The Kid ( 1950 )
No, not a remake of the classic 1921 Chaplin comedy. This was a film starring Lee Hoi Cheun and co-starring his son, Bruce Lee. Based on a Chinese comic strip called Kiddy Cheung which was popular in Hong Kong during the late 40s and early 50s, Lee plays the lead character, a 10 year old orphan raised by his Uncle who after helping a gangster called Flash Knife Lee escape from the police, is invited to join his gang, even though his uncle would rather he go to school. The plot of the film is a slightly hard to follow story about a textile factory owner who's son is sexually harrasing the female employees and stealing from the stock and selling it to criminals. The movie feels like it came from a print that is missing a reel or two, or had scenes edited out, because there are some jumps in the story. For example, while robbing a main character, Flash Knife stabs him and leaves him on the ground for dead, and then kidnaps a girl who witnessed it. Suddenly it is months later. The character that was stabbed is walking around as if nothing happened and the girl is back working in the factory, and no one mentions the prior scene.

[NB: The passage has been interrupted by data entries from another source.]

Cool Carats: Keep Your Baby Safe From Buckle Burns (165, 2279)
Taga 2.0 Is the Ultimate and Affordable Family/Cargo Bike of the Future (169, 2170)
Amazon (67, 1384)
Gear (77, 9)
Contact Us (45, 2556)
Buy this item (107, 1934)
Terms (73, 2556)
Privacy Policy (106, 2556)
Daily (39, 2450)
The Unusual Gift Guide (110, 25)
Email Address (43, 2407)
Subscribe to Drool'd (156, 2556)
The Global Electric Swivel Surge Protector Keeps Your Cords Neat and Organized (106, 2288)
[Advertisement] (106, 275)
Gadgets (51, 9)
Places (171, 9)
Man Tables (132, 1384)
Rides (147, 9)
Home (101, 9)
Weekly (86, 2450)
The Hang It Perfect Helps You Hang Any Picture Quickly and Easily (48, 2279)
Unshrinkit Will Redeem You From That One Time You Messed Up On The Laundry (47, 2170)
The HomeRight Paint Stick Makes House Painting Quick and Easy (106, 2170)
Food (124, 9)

This film was made for fans of a comic strip that was only known in Hong Kong in the 1940s and 1950s. So basically anyone outside of Hong Kong, or not in their 70s, would not remember the strip this film is based on, would not remember the story lines from the strip, and would not recognize the characters in it. What they would recognize is Bruce Lee, who after joining Flash Knife's gang struts around bowlegged and arms outstretched like he is a tough muscular guy. More important, he does the tough guy facial gestures that he would in his martial arts films, including rubbing his nose with his thumbs. It is one of the few films Lee did as a child where he acts like one of the characters from his adult films. He even briefly fights in this film with another child, and wins. It is nothing as good as his martial arts fights as an adult, but never the less what qualifies as a Bruce Lee fight. So while Bruce Lee fans would be a little lost when it came to following this movie, and would not get the nostalgia from the comic strip it was based on, would probably get a kick out of the brief tidbits that foreshadow the adult Bruce Lee in his martial arts films. The story is, ehhh. So unless you are a fan of the strip or a fan of Bruce Lee, I suggest avoiding it.
On Her Majesty's Secret Service ( 1969 )
Since this is a rare day when I am watching both a George Lazenby film and Bruce Lee film, I decided to start this review off with my favorite Lazenby story. The closest Lazenby and Lee got to being in the same film for real. After bailing out on the Bond franchise, Lazenby discovered no studio wanted him. Which is how he ended up in Hong Kong after getting an offer for a three picture deal. After three very successful films made for the Chinese market, and Hollywood giving him his first starring role in Enter the Dragon, Bruce Lee decided he would be producing his own films in Hong Kong for the foreseeable future. Lee already had Hollywood connections due to him teaching martial arts to various major celebrities, and with Enter the Dragon about to be released, hoped to be able to cast many prominent actors in his current passion project, a film to be called The Game Of Death.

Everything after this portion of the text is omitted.